Je ferme mes yeux et je me détends sous les carresses prodigieuses d'Edan. J'entends sa respiration chaude et lourde qui sonne comme une berceuse dans mes oreilles.
- Où apprends-tu à faire des trucs aussi géniaux Edan ? Je demande doucement.
- Nous avons des cours de gentlemanie à l'orphelinat.
Sa voix est sérieuse mais son propos me fait rire.
- Vous quoi ? J'arrive à demander entre deux fous rires.
- Ne te moques pas ! Lance-t-il. Je suis très sérieux ! On nous enseignait comment bien traiter notre partenaire, je t'assure !
Je devine à l'intonation de sa voix qu'il sourit. Je rigole de nouveau.
Il arrête ses massages et j'arrête de rire aussitôt. Le silence se fait pendant quelques secondes, on entend juste notre respiration calme.
- Edan ?
- Oui ?
- C'est vrai ?
- Oui.
- Je ne savais pas ...
Sans pouvoir me contrôler, je lâche un nouveau rire.
- C'est mignon, déclaré-je.
Je sens le lit bouger et Edan se rapproche de moi. Il se penche au-dessus de mon oreille et je sens son souffle chaud dans mon cou. Je frissonne.
- Je sais ...
Il a chuchoté ses deux mots dans mon oreille.
- Edan ? Murmuré-je à mon tour.
- Je t'écoute.
- Je préfère quand tu m'appelles "Aurore". Tout simplement ...
Ma voix est timide, je ne veux pas le blesser. Bien sûr j'ai aimé qu'il me donne un surnom, mais cela m'a fait de l'effet car c'était inattendu.
Edan dépose un baiser sous mon oreille.
- Moi aussi.
Je suis heureuse qu'il le prenne de la sorte. Je trouve qu'il n'y a rien de mieux que d'entendre mon prénom dans sa bouche.
Il s'assied ensuite à côté de moi et pose sa tête sur mon épaule. Ses cheveux chatouillent mon cou.
- Tu diras à Louise que je la félicite.
Je mets un moment avant de comprendre qu'il parle de sa grossesse.
- Je le ferai.
- Merci.
Avec une de ses mains, il soulève mon tee-shirt jusqu'à mon nombril et dessine des formes avec son doigt ce qui a le don de faire naître des frissons dans tout mon corps. Il sait parfaitement comment prendre le contrôle de mes sens. Je pense que c'est dangereux mais peu importe pour le moment car je fais totalement confiance à Edan.

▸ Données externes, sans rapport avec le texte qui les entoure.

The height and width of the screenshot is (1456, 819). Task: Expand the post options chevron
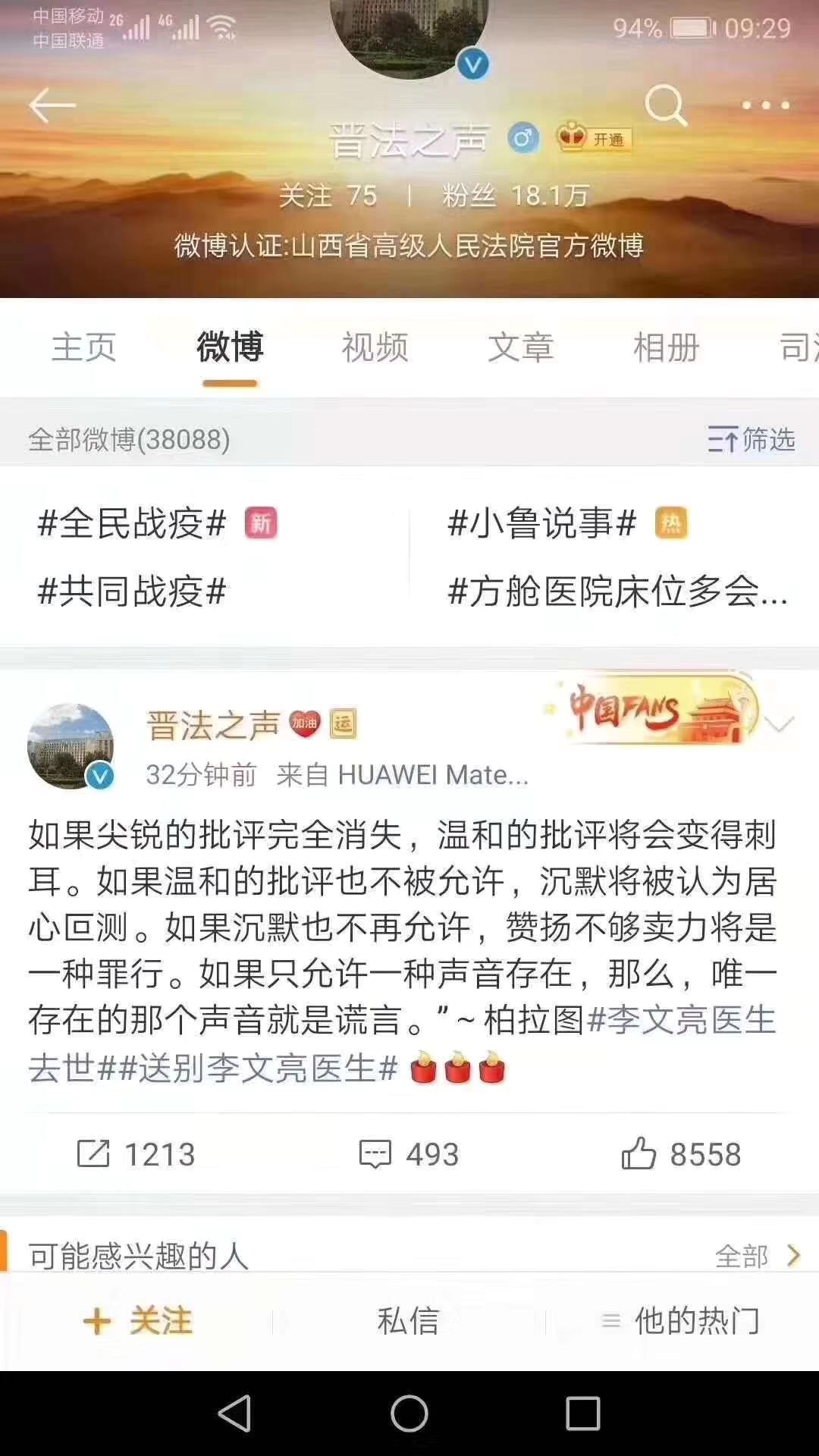[779, 725]
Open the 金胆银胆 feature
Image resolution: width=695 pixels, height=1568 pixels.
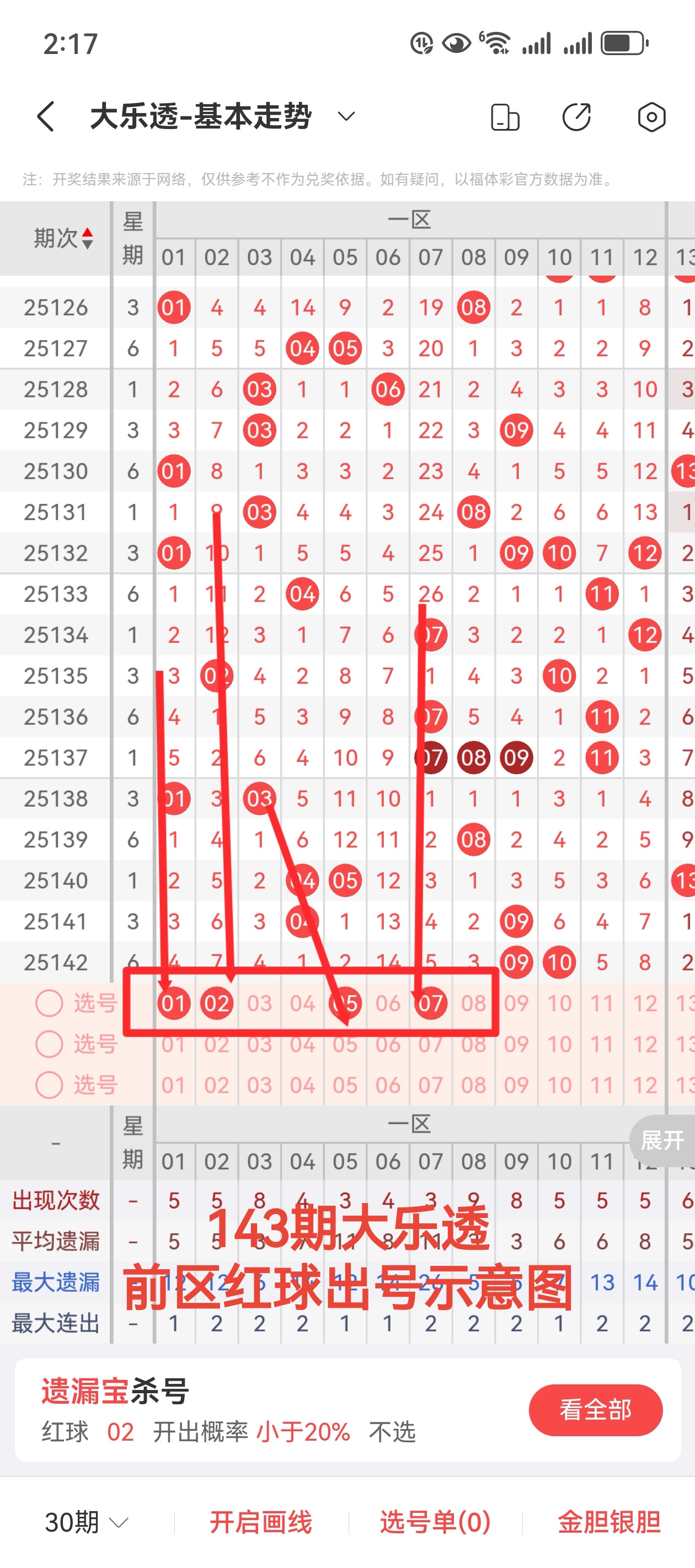pyautogui.click(x=609, y=1522)
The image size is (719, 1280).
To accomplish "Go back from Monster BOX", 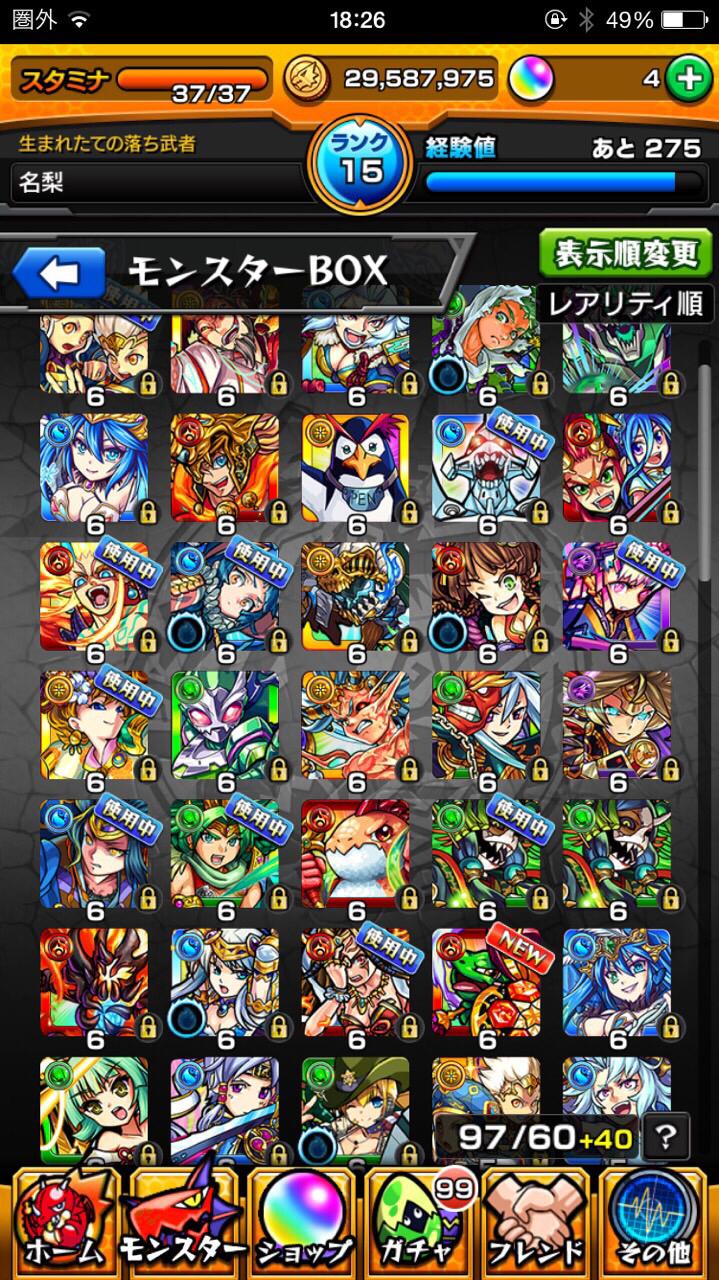I will [58, 274].
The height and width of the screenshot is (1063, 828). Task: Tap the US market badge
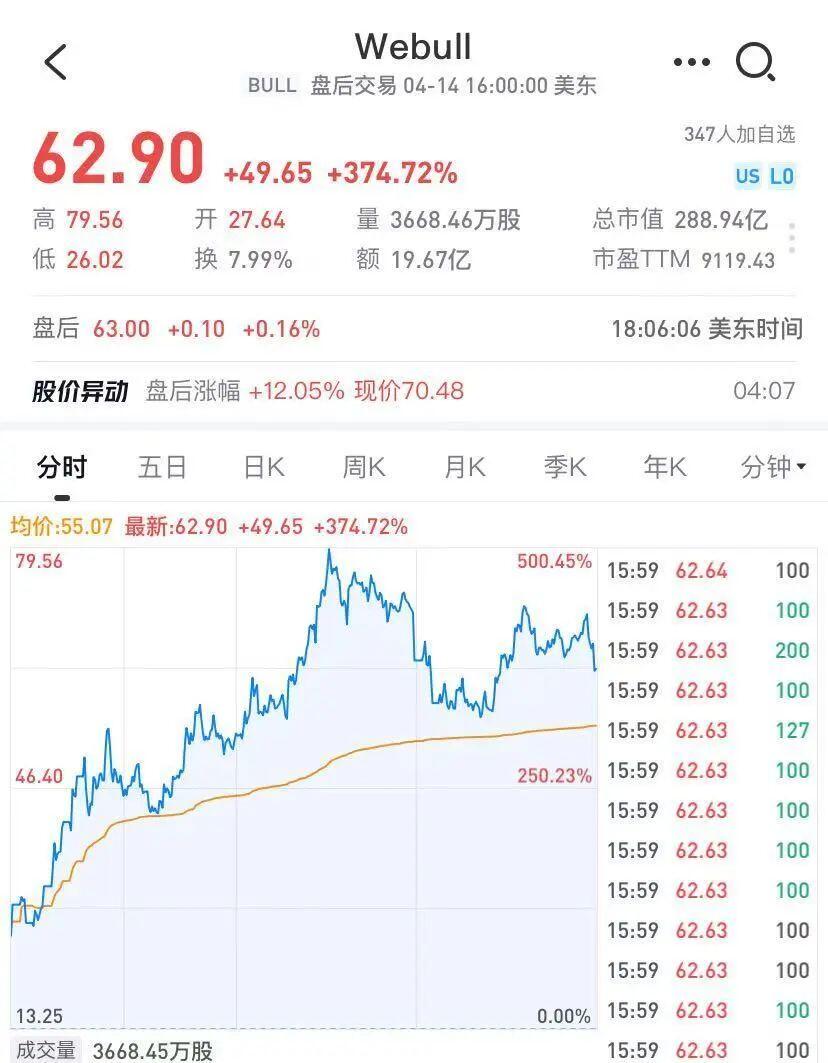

Je ferme les yeux. C'est tellement agréable.
Je pense qu'il n'y a rien de mieux que d'être avec lui, dans une situation aussi paisible. J'aimerais que cet instant ne s'arrête jamais.
Mes paupières se font lourdes mais il me reste suffisamment de force pour m'allonger et me mettre sous les draps. Edan me rejoint et je m'endors dans ses bras, ma tête sur sa poitrine en écoutant l'écho reposant des battements de son coeur.